Aiming at the braking energy feedback control in the optimal energy recovery of the two-motor dual-axis drive electric vehicle (EV), the efficiency numerical simulation model based on the permanent magnet synchronous motor loss was established. At the same time, under different speed and braking conditions, based on maximum recovery efficiency and data calculation of motor system, the optimization motor braking torque distribution model was established. Thus, the distribution rule of the power optimization for the front and rear electric mechanism was obtained. This paper takes the Economic Commission of Europe (ECE) braking safety regulation as the constraint condition, and finally, a new regenerative braking torque distribution strategy numerical simulation was developed.
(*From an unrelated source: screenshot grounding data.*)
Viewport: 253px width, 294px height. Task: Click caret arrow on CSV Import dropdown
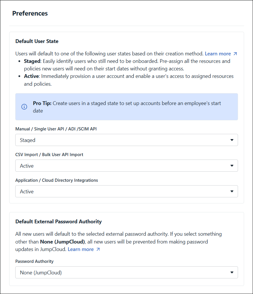point(232,166)
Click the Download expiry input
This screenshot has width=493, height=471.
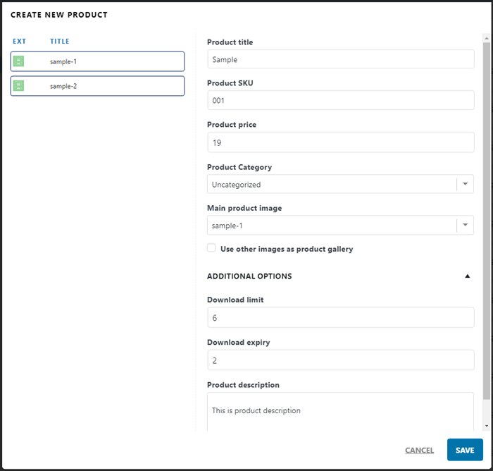340,360
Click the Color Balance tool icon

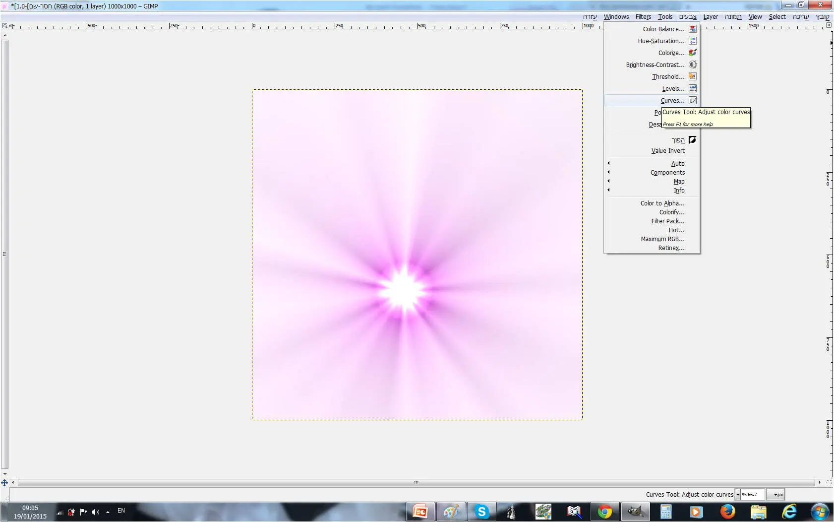(x=692, y=29)
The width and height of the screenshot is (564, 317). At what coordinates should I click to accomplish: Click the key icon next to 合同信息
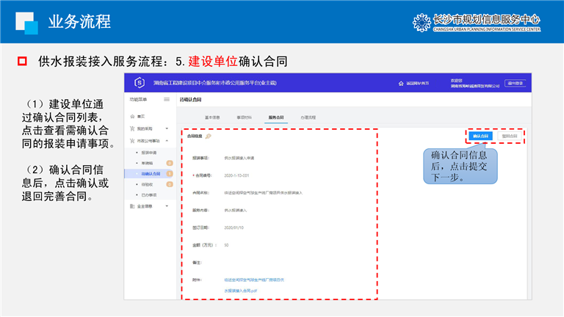[209, 136]
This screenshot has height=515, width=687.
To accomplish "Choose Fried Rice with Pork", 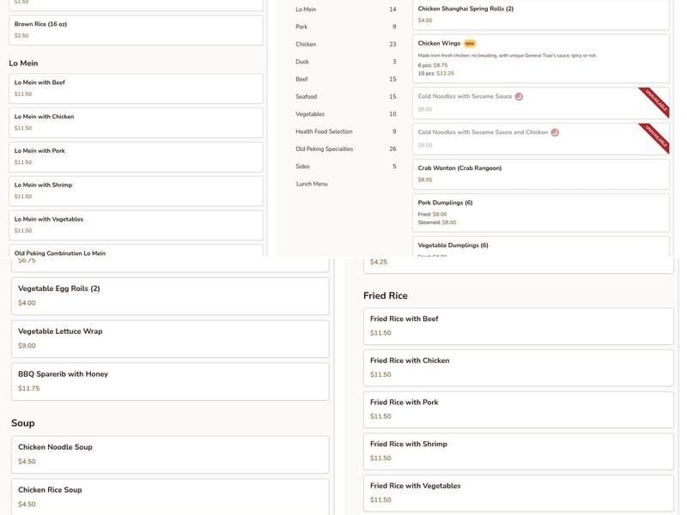I will (x=518, y=409).
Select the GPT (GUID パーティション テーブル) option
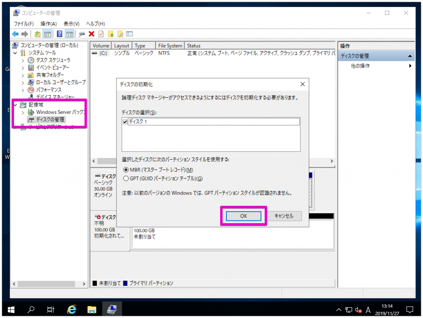The image size is (423, 318). pyautogui.click(x=126, y=178)
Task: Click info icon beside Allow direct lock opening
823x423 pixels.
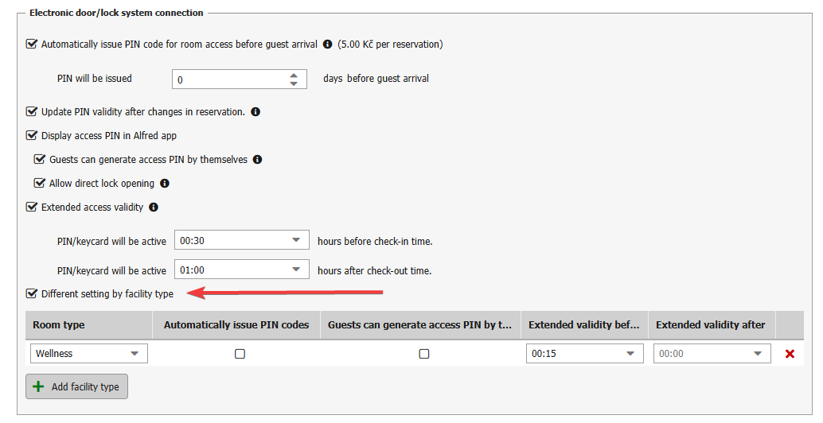Action: [x=165, y=184]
The simulation model of Simulink and CarSim was established based on the simulation object. The numerical simulation results show that under the proposed strategy, the average utilization efficiency of the motor system is increased by 3.24% compared with the I based braking force distribution strategy. Moreover, it is 9.95% higher than the maximum braking energy recovery strategy of the front axle. Finally, through the driving behavior of the driver obtained from the big data platform, we analyze how the automobile braking force matches with the driver’s driving behavior. It also analyzes how the automobile braking force matches the energy recovery efficiency. The research results in this paper provide a reference for the future calculation of braking force feedback control system based on big data of new energy vehicles. It also provides a reference for the modeling of brake feedback control system.

Suggested Citation

  • Huiyuan Xiong & Xionglai Zhu & Ronghui Zhang, 2018. "Energy Recovery Strategy Numerical Simulation for Dual Axle Drive Pure Electric Vehicle Based on Motor Loss Model and Big Data Calculation," Complexity, Hindawi, vol. 2018, pages 1-14, August.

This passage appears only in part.